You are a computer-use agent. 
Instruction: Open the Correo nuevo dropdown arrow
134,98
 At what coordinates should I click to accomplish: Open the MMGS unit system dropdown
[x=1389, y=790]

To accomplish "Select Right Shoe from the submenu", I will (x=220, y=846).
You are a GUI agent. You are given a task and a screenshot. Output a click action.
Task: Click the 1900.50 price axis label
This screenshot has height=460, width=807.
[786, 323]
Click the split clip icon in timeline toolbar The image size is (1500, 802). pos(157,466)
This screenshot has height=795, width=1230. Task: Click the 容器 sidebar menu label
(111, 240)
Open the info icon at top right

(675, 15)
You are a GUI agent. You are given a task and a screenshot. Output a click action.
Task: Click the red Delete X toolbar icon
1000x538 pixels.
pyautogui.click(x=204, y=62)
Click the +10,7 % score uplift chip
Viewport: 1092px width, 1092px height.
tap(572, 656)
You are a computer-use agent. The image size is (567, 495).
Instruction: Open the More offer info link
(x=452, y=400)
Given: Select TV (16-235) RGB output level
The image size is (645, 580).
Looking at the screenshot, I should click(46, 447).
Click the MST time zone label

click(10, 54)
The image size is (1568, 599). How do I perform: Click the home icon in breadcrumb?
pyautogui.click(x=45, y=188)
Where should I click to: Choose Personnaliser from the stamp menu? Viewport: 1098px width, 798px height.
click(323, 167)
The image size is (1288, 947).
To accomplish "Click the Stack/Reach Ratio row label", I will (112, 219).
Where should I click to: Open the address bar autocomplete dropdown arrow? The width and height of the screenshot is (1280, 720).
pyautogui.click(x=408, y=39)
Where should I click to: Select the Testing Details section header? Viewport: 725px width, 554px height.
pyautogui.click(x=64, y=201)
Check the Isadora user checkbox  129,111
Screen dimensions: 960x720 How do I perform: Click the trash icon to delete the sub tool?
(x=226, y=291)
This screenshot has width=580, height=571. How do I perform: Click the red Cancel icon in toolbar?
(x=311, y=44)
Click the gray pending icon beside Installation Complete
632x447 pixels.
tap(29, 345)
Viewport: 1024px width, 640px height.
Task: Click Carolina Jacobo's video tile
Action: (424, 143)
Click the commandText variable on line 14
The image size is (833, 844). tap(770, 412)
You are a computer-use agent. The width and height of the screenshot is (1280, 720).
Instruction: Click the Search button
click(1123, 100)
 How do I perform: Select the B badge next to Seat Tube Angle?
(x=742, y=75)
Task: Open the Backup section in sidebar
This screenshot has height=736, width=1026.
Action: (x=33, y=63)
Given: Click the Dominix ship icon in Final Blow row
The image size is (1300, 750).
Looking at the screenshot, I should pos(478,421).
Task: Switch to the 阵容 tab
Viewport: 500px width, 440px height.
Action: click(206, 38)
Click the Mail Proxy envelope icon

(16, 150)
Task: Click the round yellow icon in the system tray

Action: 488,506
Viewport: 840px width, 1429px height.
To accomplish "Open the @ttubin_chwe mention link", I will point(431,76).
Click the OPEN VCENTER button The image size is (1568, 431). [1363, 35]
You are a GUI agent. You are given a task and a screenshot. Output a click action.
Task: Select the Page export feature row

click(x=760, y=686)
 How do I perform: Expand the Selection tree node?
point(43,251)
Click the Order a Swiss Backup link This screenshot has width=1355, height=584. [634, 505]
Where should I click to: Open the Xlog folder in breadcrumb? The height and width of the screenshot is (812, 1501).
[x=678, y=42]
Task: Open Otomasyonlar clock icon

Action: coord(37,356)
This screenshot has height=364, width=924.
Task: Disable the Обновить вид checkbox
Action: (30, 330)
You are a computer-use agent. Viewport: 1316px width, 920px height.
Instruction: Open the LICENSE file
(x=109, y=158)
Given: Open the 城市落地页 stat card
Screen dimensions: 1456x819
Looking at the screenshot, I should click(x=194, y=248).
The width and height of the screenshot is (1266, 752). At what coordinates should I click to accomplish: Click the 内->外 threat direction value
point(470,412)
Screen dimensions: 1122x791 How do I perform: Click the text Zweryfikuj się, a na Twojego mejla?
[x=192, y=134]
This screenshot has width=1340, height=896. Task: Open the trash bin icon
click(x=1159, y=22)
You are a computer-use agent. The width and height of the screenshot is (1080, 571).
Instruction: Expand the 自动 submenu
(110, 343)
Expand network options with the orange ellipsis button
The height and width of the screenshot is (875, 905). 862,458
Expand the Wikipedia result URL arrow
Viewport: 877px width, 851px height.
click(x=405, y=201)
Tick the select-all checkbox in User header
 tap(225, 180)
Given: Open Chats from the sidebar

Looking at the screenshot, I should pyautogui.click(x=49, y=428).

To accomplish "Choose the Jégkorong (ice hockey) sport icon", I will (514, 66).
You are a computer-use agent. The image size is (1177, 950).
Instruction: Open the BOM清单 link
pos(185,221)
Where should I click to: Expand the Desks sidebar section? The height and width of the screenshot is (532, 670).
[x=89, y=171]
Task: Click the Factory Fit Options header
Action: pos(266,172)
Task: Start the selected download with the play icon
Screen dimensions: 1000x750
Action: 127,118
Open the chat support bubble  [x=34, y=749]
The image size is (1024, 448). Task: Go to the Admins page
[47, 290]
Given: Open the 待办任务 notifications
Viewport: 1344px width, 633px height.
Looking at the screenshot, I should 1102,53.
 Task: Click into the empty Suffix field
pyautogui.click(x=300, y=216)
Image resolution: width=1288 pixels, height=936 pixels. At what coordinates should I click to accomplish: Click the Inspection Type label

-------

### ABOUT THIS TASK
Tally the lines of the preceding listing in which the word "will" appears; state nothing but the total.

### WORKED SOLUTION
4